Part 6: Tail-Call Optimization
The interpreter from Part 5 is correct but fragile: deep recursion overflows the Go call stack. This is not an implementation detail — Scheme's R5RS standard mandates that tail calls must not consume stack space. This part explains why, and implements TCO by transforming the evaluator into a for loop.
CS Concept: The Call Stack
When a function calls another function, the runtime pushes a stack frame onto the call stack. The frame stores the caller's local variables and the return address — where execution should resume after the callee returns.
%% Color palette: Blue #0173B2, Orange #DE8F05, Teal #029E73, Purple #CC78BC, Brown #CA9161, Gray #808080
flowchart LR
subgraph Stack["Call stack for (fact 4)"]
direction TB
F0["fact(0)\nn=0, return 1\n← top of stack"]
F1["fact(1)\nn=1, waiting for fact(0)"]
F2["fact(2)\nn=2, waiting for fact(1)"]
F3["fact(3)\nn=3, waiting for fact(2)"]
F4["fact(4)\nn=4, waiting for fact(3)"]
Main["main\n← bottom of stack"]
F0 --- F1 --- F2 --- F3 --- F4 --- Main
end
classDef blue fill:#0173B2,color:#fff,stroke:#0173B2
classDef orange fill:#DE8F05,color:#fff,stroke:#DE8F05
class F0 blue
class F1,F2,F3,F4,Main orange
For fact(5) that is 6 frames.

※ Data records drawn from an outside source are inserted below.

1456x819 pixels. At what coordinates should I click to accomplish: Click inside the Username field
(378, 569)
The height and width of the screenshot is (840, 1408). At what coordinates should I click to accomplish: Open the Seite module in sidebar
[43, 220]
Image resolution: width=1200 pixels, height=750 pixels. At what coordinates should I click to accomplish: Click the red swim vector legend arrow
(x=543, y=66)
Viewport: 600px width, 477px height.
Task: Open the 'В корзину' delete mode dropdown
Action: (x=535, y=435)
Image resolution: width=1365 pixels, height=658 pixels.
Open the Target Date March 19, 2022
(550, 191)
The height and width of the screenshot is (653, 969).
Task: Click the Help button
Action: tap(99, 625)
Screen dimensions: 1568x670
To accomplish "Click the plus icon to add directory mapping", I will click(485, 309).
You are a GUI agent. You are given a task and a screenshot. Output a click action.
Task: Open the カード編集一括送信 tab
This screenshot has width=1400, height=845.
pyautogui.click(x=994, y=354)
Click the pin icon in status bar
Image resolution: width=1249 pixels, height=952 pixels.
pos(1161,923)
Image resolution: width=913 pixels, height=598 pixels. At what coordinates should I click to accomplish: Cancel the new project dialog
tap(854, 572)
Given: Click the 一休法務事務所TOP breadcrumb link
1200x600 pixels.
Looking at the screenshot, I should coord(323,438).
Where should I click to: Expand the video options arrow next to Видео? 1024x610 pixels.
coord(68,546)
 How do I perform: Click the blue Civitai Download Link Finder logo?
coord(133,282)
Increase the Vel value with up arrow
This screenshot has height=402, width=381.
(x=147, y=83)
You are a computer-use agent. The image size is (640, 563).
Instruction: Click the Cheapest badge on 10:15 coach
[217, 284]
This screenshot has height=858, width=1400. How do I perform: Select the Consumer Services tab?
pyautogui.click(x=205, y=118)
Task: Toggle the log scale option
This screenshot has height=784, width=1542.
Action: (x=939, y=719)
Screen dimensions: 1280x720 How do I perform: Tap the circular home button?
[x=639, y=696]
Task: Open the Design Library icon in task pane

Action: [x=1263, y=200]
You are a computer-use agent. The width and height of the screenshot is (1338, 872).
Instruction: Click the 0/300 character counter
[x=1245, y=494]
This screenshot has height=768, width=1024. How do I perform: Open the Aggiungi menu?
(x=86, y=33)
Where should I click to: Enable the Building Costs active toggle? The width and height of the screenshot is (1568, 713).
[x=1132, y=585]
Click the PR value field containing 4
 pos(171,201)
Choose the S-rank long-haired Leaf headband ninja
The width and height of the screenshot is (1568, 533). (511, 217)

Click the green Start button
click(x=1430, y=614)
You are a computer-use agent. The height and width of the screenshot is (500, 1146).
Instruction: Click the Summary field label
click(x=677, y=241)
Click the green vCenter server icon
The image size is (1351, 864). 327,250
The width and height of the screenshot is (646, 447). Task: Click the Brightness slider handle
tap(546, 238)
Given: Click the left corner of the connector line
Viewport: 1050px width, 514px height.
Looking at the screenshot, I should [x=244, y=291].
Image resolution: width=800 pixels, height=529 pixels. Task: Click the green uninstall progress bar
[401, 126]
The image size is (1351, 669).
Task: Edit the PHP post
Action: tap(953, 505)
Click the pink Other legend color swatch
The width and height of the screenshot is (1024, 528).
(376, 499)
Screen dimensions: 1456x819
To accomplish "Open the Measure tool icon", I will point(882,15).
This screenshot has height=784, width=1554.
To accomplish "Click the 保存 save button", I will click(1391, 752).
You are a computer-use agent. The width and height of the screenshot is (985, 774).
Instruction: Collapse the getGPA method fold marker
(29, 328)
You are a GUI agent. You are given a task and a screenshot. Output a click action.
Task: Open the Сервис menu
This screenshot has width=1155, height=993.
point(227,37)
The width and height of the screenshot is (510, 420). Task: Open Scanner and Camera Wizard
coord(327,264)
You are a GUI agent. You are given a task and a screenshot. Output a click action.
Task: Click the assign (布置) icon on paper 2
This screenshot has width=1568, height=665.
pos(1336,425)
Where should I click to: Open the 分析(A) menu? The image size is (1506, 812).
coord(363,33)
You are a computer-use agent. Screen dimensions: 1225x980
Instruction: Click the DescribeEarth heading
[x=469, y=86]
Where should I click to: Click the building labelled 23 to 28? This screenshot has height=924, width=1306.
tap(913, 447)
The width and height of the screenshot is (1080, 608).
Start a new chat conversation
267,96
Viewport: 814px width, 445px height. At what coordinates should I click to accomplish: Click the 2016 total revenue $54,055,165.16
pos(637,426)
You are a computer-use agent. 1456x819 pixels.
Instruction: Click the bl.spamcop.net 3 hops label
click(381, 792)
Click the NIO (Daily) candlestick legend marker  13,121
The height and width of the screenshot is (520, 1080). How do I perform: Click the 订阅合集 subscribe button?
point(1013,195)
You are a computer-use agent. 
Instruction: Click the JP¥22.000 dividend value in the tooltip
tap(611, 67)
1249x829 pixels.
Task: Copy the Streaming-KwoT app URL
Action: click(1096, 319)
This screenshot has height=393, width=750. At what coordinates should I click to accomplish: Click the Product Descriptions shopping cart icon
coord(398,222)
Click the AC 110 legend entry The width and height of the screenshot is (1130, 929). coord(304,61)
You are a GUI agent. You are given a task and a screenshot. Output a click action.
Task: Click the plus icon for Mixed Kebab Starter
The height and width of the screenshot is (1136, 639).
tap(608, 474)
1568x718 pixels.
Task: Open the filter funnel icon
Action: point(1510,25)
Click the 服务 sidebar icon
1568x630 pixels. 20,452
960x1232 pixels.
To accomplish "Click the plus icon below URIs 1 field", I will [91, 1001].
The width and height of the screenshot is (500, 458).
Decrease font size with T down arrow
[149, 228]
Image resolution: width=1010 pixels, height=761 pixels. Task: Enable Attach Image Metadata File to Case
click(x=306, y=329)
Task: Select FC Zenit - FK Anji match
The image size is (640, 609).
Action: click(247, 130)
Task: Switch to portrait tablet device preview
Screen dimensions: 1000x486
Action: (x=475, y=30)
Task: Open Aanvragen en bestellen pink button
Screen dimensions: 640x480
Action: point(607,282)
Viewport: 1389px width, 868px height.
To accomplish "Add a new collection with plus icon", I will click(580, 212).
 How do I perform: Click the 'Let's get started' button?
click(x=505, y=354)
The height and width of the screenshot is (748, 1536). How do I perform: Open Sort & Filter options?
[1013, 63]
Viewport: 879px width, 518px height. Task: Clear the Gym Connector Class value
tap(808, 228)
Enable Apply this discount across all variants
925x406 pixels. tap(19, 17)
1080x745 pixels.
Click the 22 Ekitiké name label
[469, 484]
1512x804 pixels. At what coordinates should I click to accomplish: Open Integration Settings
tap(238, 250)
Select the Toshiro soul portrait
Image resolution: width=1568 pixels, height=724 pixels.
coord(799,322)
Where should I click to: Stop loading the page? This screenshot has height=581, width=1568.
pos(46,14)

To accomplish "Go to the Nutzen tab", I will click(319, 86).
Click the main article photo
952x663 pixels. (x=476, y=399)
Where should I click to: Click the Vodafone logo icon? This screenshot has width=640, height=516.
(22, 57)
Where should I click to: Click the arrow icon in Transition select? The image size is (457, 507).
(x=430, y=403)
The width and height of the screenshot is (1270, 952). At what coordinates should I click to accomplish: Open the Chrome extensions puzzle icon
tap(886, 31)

For fact(1000000), it is one million frames — and a stack overflow.
CS Concept: Tail Position
A tail call is a function call that is the last thing a function does before returning. Its result becomes the caller's result with no further computation.
NOT a tail call — result of recursive call is used in a further multiplication:
%% Color palette: Blue #0173B2, Orange #DE8F05, Teal #029E73, Purple #CC78BC, Brown #CA9161, Gray #808080
flowchart TB
NT1["fact uses\n(* n (fact (- n 1)))"] --> NT2["fact returns\nthen multiply by n\ncaller frame stays alive"]
classDef brown fill:#CA9161,color:#fff,stroke:#CA9161
class NT1,NT2 brown
Tail call — recursive call is the last thing; result returned directly:
%% Color palette: Blue #0173B2, Orange #DE8F05, Teal #029E73, Purple #CC78BC, Brown #CA9161, Gray #808080
flowchart TB
T1["fact-iter uses\n(fact-iter (- n 1) (* n acc))"] --> T2["result IS the return value\ncaller frame immediately useless"]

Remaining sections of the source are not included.